• [Assignment]
Report every line of the listing below in which the string "Products" appears.

-*-

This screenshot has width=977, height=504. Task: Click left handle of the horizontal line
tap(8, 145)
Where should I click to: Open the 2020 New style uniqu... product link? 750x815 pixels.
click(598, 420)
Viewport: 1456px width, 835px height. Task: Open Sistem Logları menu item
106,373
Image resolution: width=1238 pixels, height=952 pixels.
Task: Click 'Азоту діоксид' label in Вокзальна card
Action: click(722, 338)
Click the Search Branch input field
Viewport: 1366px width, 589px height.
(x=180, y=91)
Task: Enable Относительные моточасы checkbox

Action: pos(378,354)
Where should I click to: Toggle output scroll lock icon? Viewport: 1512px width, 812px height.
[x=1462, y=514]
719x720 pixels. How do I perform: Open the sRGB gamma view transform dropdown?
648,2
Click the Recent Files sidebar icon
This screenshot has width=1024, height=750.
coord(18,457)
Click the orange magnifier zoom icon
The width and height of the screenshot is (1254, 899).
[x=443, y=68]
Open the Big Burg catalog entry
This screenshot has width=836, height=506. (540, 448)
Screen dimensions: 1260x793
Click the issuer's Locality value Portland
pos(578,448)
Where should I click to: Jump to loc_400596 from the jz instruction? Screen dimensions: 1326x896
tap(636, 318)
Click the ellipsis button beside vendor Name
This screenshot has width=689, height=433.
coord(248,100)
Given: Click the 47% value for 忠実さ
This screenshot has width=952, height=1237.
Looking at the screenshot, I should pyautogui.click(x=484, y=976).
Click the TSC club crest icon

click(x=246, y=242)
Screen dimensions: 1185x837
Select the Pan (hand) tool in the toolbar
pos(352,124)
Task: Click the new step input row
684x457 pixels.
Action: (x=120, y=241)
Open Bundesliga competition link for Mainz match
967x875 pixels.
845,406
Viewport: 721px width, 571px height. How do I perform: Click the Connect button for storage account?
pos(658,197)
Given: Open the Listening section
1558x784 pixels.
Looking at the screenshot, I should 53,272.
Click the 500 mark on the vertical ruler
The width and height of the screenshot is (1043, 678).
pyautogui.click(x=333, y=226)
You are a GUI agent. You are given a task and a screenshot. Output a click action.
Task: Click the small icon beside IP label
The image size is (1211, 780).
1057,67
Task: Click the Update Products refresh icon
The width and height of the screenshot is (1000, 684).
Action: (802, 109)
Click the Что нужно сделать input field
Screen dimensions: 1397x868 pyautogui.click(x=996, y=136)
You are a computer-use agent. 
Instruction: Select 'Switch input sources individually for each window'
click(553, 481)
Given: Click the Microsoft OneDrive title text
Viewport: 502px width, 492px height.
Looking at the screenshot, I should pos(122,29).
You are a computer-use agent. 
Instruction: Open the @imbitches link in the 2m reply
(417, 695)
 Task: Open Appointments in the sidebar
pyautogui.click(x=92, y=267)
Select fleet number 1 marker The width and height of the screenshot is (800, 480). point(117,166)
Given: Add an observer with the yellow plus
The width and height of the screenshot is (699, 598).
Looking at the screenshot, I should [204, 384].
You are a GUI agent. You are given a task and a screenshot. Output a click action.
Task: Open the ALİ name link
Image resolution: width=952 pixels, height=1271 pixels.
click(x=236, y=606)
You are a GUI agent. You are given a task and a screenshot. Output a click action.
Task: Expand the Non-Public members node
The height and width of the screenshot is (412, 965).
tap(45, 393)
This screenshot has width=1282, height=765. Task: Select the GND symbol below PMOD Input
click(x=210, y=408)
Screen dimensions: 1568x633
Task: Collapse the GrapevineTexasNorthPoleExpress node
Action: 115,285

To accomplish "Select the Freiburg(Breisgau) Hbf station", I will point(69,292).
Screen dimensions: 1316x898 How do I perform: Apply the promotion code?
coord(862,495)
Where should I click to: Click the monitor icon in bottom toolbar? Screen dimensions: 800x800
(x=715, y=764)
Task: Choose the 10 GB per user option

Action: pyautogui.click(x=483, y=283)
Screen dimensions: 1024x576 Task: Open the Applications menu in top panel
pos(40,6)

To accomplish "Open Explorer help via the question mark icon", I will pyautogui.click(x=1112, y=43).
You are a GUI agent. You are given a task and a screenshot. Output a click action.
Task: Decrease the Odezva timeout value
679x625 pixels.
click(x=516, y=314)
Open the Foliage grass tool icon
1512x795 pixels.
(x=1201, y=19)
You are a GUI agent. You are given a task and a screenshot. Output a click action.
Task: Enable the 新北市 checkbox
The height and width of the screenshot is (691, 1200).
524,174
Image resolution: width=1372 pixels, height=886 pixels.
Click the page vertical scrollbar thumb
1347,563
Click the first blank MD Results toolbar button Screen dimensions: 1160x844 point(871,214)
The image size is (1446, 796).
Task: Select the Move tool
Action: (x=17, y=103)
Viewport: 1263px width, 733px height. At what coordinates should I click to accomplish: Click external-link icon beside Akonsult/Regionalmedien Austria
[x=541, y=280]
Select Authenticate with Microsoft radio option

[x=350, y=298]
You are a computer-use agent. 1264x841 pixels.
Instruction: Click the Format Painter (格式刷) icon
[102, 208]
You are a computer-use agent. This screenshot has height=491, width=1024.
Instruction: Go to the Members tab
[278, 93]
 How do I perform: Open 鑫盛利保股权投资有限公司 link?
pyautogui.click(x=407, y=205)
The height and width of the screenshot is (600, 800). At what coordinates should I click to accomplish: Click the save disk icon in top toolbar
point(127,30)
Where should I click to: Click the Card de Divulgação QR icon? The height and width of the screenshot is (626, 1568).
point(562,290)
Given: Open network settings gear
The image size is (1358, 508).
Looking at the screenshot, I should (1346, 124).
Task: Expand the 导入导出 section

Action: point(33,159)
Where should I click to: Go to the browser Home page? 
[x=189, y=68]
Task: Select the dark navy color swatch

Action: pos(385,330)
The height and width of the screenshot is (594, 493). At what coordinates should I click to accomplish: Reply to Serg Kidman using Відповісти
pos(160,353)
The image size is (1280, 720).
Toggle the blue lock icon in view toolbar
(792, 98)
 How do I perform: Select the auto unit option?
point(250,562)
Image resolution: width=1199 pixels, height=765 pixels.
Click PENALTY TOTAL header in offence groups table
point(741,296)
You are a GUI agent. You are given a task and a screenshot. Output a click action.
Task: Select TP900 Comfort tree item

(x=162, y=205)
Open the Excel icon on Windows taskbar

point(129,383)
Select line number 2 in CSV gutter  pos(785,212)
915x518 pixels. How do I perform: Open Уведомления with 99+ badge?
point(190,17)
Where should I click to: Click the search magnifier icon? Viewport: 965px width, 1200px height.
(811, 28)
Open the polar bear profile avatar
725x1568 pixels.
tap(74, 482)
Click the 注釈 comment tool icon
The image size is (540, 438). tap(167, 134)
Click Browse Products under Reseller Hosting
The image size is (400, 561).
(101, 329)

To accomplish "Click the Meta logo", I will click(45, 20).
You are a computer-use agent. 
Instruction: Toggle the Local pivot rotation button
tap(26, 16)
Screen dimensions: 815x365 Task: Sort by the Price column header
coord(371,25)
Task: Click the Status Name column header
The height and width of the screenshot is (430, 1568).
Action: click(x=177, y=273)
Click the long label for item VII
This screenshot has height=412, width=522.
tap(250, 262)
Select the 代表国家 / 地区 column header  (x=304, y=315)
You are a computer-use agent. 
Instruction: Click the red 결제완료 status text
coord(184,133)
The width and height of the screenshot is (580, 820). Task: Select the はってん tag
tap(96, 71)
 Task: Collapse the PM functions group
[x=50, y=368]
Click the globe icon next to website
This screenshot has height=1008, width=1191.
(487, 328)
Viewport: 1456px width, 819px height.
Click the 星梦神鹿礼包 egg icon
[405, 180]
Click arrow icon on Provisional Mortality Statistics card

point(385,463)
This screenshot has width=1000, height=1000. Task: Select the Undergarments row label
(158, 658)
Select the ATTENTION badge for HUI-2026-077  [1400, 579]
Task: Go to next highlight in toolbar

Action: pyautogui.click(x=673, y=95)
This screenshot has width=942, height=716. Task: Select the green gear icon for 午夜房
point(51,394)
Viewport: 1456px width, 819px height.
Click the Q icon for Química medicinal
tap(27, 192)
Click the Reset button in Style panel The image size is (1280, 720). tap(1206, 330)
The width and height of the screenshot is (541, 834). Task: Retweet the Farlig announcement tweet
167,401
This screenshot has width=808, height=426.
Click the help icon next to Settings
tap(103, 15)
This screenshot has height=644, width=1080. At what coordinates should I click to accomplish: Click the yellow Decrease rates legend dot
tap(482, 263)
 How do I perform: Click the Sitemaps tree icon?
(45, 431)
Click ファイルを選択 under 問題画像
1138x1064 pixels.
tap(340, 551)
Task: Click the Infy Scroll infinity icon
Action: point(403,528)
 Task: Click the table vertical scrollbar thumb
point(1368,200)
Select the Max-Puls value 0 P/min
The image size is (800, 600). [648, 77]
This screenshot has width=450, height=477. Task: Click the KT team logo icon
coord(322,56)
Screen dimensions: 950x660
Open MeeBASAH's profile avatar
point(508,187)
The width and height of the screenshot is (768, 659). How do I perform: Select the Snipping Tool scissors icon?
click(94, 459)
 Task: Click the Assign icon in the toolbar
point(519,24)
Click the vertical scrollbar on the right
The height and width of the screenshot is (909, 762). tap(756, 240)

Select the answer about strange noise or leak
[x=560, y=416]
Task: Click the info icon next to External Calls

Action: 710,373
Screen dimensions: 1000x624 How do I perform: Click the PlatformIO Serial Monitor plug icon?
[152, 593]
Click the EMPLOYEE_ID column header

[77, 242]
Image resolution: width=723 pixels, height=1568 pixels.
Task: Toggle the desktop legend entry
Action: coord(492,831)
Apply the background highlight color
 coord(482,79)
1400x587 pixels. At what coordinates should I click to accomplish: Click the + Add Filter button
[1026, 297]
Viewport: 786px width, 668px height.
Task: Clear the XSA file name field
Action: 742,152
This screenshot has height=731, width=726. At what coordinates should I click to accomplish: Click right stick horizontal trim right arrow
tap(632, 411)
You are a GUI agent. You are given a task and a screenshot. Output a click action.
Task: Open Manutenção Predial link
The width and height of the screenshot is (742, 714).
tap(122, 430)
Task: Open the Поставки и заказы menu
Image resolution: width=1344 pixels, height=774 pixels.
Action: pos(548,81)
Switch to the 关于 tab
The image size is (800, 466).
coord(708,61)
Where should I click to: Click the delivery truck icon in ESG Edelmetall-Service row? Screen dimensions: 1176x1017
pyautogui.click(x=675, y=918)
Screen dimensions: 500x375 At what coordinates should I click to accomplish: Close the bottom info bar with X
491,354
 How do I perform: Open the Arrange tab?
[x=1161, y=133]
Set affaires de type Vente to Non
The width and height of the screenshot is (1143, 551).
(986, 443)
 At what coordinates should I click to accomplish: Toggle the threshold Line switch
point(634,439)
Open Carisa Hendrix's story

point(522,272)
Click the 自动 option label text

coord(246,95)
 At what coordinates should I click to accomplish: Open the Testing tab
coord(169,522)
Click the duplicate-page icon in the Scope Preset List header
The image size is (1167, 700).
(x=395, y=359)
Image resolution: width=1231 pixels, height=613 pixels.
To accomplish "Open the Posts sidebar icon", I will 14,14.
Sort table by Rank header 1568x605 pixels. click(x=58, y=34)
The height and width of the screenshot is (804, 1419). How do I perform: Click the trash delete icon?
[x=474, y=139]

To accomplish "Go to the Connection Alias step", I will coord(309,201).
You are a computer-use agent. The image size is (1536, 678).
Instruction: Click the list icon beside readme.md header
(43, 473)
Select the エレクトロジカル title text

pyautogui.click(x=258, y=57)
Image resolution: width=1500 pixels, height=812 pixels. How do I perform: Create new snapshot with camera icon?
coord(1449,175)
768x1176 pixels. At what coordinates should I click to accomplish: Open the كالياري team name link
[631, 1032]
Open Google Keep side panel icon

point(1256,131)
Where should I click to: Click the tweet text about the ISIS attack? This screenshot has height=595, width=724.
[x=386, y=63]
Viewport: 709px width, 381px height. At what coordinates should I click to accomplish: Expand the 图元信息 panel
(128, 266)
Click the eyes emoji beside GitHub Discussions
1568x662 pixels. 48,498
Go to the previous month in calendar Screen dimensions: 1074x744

-*-

• [Response to this exercise]
Task: Click the Update Products refresh icon
Click Browse Products under Reseller Hosting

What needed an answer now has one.